Exercise goal >> Rewrite the rows below, replacing "Viewport" with "Window" and leaving everything else unchanged.

## start

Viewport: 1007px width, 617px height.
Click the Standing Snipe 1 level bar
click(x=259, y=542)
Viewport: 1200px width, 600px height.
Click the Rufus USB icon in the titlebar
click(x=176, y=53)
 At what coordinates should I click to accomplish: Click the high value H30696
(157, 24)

## end

Worked solution >>
Window: 1007px width, 617px height.
Click the Standing Snipe 1 level bar
click(x=259, y=542)
Window: 1200px width, 600px height.
Click the Rufus USB icon in the titlebar
click(x=176, y=53)
 At what coordinates should I click to accomplish: Click the high value H30696
(157, 24)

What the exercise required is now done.